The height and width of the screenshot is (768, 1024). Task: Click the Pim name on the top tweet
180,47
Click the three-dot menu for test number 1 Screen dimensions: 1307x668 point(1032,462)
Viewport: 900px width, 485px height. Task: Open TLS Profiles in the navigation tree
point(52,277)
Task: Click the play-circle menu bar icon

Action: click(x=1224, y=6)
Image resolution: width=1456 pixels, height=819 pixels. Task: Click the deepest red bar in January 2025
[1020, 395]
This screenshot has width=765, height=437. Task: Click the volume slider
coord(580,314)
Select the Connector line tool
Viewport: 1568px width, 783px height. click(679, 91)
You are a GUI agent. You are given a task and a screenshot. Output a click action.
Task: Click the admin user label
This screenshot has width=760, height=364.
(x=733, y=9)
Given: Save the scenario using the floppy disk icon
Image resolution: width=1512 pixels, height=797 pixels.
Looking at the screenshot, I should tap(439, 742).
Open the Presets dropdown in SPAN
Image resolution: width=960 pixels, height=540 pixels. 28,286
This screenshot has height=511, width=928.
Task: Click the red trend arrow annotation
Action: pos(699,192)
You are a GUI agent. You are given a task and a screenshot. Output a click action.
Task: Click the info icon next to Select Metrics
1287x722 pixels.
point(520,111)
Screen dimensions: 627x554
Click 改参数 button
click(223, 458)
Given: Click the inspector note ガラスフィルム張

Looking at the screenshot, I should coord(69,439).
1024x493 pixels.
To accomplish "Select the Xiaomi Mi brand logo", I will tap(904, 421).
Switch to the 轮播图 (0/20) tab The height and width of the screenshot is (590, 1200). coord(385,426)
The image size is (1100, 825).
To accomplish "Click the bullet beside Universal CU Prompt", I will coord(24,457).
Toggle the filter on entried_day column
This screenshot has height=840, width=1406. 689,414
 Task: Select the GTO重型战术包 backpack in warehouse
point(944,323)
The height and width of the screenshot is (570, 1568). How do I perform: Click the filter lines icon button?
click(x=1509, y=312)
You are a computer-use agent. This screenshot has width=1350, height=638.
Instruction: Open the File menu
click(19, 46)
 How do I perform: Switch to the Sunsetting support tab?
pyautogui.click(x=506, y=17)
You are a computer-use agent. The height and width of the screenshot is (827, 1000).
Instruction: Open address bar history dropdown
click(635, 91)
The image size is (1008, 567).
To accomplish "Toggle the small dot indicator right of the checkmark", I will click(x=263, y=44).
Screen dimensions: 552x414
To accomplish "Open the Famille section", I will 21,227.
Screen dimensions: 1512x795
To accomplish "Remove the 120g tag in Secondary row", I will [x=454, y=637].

☆ ☆ ☆

To do:
Please repeat the lines from the one containing "How do I perform: Switch" through the end of the records, inclusive, requests included, and raise every coordinate in the answers by 127.

Response:
 How do I perform: Switch to the Sunsetting support tab?
pyautogui.click(x=633, y=144)
You are a computer-use agent. The height and width of the screenshot is (827, 1000).
Instruction: Open address bar history dropdown
click(762, 218)
The image size is (1008, 567).
To accomplish "Toggle the small dot indicator right of the checkmark", I will click(x=390, y=171).
Screen dimensions: 552x414
To accomplish "Open the Famille section", I will 148,354.
Screen dimensions: 1512x795
To accomplish "Remove the 120g tag in Secondary row", I will [x=581, y=764].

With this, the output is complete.